Item 3.02 Unregistered Sales of Equity Securities
The information set forth in Item 1.01 of this Current Report on Form 8-K is incorporated herein by reference.
Additional Information and Where to Find It
In connection with the proposed Business Combination, Pubco has filed a registration statement on Form S-4 (the “Registration Statement”) that contains a proxy statement of IGTA and a prospectus for registration of shares and securities of Pubco. The Registration Statement has not been declared effective by the SEC. Following and subject to the Registration Statement being declared effective by the SEC, its definitive proxy statement/prospectus would be mailed or otherwise disseminated to IGTA’s stockholders. BEFORE MAKING ANY VOTING DECISION, INVESTORS AND SECURITY HOLDERS OF IGTA ARE URGED TO READ THESE MATERIALS CAREFULLY AND IN THEIR ENTIRETY WHEN THEY BECOME AVAILABLE BECAUSE THEY WILL CONTAIN IMPORTANT INFORMATION ABOUT IGTA, PUBCO, AGILEALGO, THE PROPOSED BUSINESS COMBINATION, AND RELATED MATTERS. The proxy statement/prospectus and other relevant materials (when they become available), and any other documents filed by Pubco and IGTA with the SEC, may be obtained free of charge at the SEC website at www.sec.gov. In addition, investors and security holders may obtain free copies of the documents filed with the SEC by IGTA by directing a written request to: Inception Growth Acquisition Limited, 875 Washington Street, New York, NY 10014.

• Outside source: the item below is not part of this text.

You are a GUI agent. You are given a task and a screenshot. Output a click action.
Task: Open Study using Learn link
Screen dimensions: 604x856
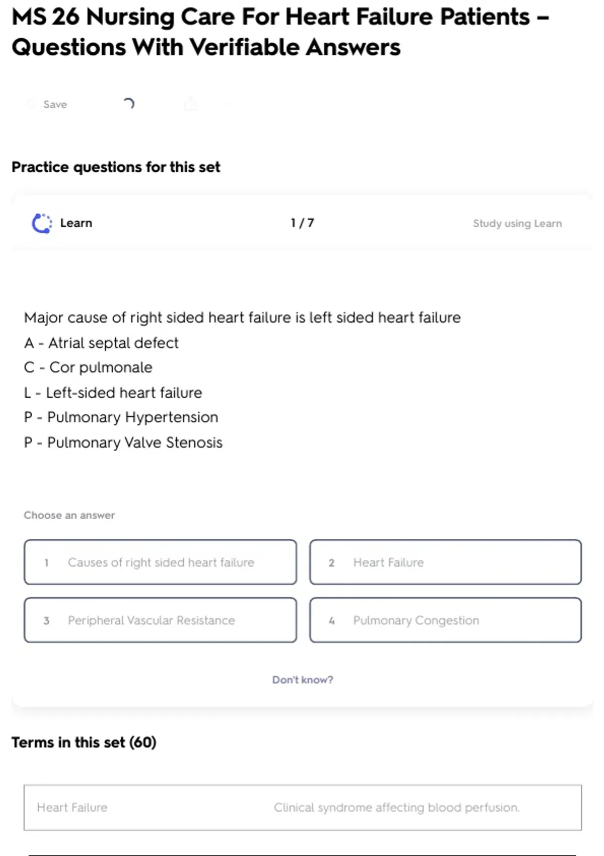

Participants in the Solicitation
IGTA, AgileAlgo and each of their respective directors, executive officers and certain other members of management and employees may, under SEC rules, be deemed to be participants in the solicitation of proxies from the shareholders of IGTA with respect to the proposed Business Combination and related matters. Information about the directors and executive officers of IGTA, including their ownership of shares of IGTA common stock, is included in the Registration Statement, in IGTA’s Annual Report on Form 10-K, which was filed with the SEC on June 3, 2024, and in its Quarterly Report on Form 10-Q which was filed with the SEC on August 13, 2024. Additional information regarding the persons or entities who may be deemed participants in the solicitation of proxies from IGTA stockholders, including a description of their interests in the proposed Business Combination by security holdings or otherwise, are included in the Registration Statement and other relevant documents to be filed with the SEC when they become available.
No Offer or Solicitation
This Current Report on Form 8-K shall not constitute an offer to sell or a solicitation of an offer to buy any shares of common stock of IGTA or ordinary shares or securities of Pubco, or a solicitation of any vote or approval, nor shall there be any sale of shares of common stock, ordinary shares or securities in any state or jurisdiction in which such an offer, solicitation or sale would be unlawful prior to registration or qualification under the securities laws of any such state or other jurisdiction. No offering of securities in connection with the proposed business combination shall be made except by means of a prospectus meeting the requirements of Section 10 of the Securities Act of 1933, as amended.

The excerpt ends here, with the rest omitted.